Goal of the exercise = Look below for the line that contains "You are a GUI", then quote it and all the lines after it, exactly, with the pictures left out.

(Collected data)
----------------

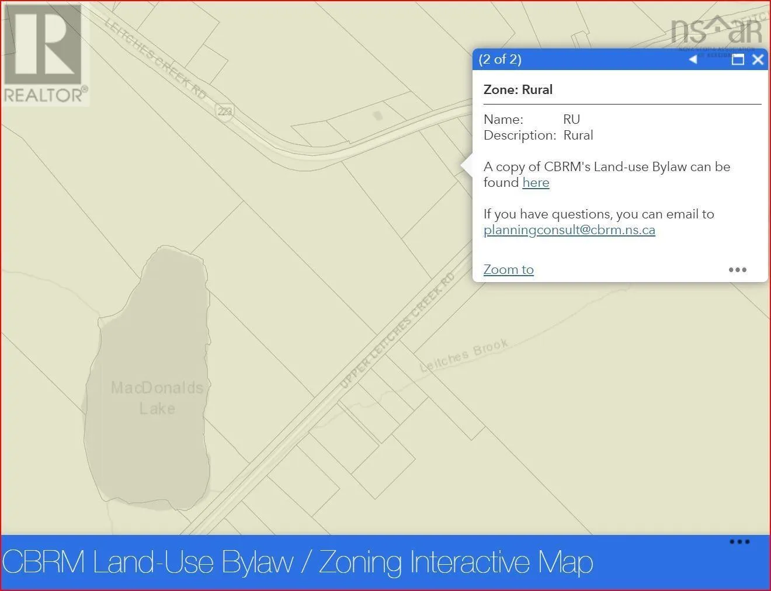
Task: Click the 'Zone: Rural' popup heading
Action: (x=518, y=90)
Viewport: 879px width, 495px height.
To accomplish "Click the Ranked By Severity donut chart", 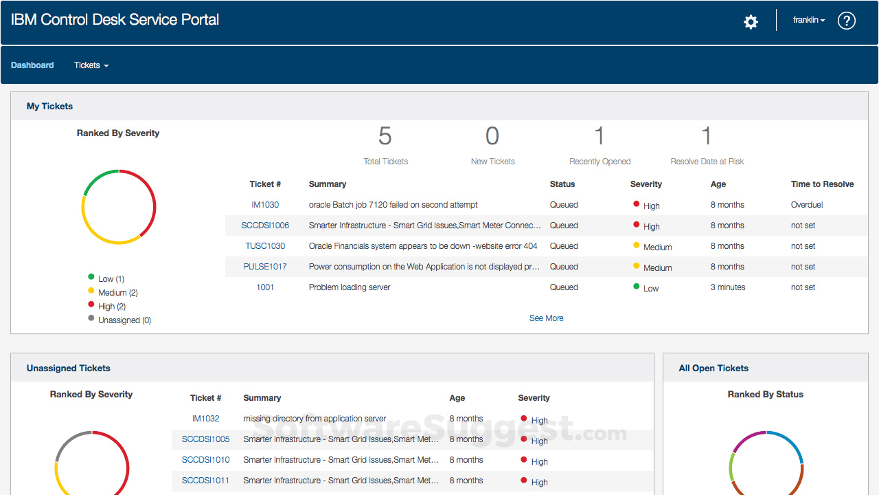I will [x=119, y=206].
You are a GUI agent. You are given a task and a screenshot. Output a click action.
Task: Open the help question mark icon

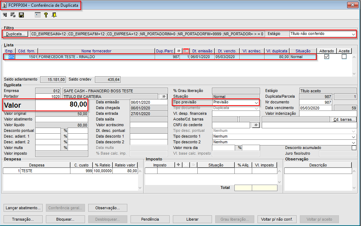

----------------

Answer section =
You are a GUI agent. You are given a task and a screenshot. Output a click action.
Task: Open the help question mark icon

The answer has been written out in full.